[Dataset rows]
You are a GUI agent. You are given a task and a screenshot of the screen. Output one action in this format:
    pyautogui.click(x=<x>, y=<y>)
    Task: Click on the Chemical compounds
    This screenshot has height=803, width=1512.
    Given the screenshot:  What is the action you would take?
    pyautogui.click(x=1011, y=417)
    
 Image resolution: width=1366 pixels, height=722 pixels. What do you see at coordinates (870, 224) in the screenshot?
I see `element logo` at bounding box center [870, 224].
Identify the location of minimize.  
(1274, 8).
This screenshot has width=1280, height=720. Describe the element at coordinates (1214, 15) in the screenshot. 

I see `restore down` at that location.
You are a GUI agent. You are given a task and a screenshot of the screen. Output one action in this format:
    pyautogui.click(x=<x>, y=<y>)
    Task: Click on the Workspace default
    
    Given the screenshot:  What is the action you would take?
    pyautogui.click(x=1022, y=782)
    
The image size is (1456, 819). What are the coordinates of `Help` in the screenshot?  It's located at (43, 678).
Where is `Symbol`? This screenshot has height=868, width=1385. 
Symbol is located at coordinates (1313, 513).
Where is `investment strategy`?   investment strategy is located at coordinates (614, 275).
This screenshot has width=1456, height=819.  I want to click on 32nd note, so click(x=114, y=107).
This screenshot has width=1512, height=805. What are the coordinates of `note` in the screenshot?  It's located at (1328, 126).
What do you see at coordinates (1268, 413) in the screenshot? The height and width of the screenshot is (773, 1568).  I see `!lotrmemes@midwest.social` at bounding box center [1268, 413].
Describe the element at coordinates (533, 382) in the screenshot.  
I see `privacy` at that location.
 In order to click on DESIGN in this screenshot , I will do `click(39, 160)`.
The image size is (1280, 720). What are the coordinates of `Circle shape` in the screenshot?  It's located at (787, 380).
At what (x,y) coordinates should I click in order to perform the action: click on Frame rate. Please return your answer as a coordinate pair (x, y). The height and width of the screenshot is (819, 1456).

» GIVEN TASK: Reproduce the material word for word, beginning at its first line and stopping after the line that contains "In order to click", with that line included.

» FULL RESPONSE:
You are a GUI agent. You are given a task and a screenshot of the screen. Output one action in this format:
    pyautogui.click(x=<x>, y=<y>)
    Task: Click on the Chemical compounds
    This screenshot has height=803, width=1512.
    Given the screenshot:  What is the action you would take?
    pyautogui.click(x=1011, y=417)
    
 Image resolution: width=1366 pixels, height=722 pixels. What do you see at coordinates (870, 224) in the screenshot?
I see `element logo` at bounding box center [870, 224].
Identify the location of minimize.  
(1274, 8).
This screenshot has width=1280, height=720. Describe the element at coordinates (1214, 15) in the screenshot. 

I see `restore down` at that location.
You are a GUI agent. You are given a task and a screenshot of the screen. Output one action in this format:
    pyautogui.click(x=<x>, y=<y>)
    Task: Click on the Workspace default
    
    Given the screenshot:  What is the action you would take?
    pyautogui.click(x=1022, y=782)
    
The image size is (1456, 819). What are the coordinates of `Help` in the screenshot?  It's located at (43, 678).
Where is `Symbol`? This screenshot has height=868, width=1385. 
Symbol is located at coordinates (1313, 513).
Where is `investment strategy`?   investment strategy is located at coordinates (614, 275).
This screenshot has width=1456, height=819.  I want to click on 32nd note, so click(x=114, y=107).
This screenshot has width=1512, height=805. What are the coordinates of `note` in the screenshot?  It's located at (1328, 126).
What do you see at coordinates (1268, 413) in the screenshot? The height and width of the screenshot is (773, 1568).  I see `!lotrmemes@midwest.social` at bounding box center [1268, 413].
Describe the element at coordinates (533, 382) in the screenshot.  
I see `privacy` at that location.
 In order to click on DESIGN in this screenshot , I will do `click(39, 160)`.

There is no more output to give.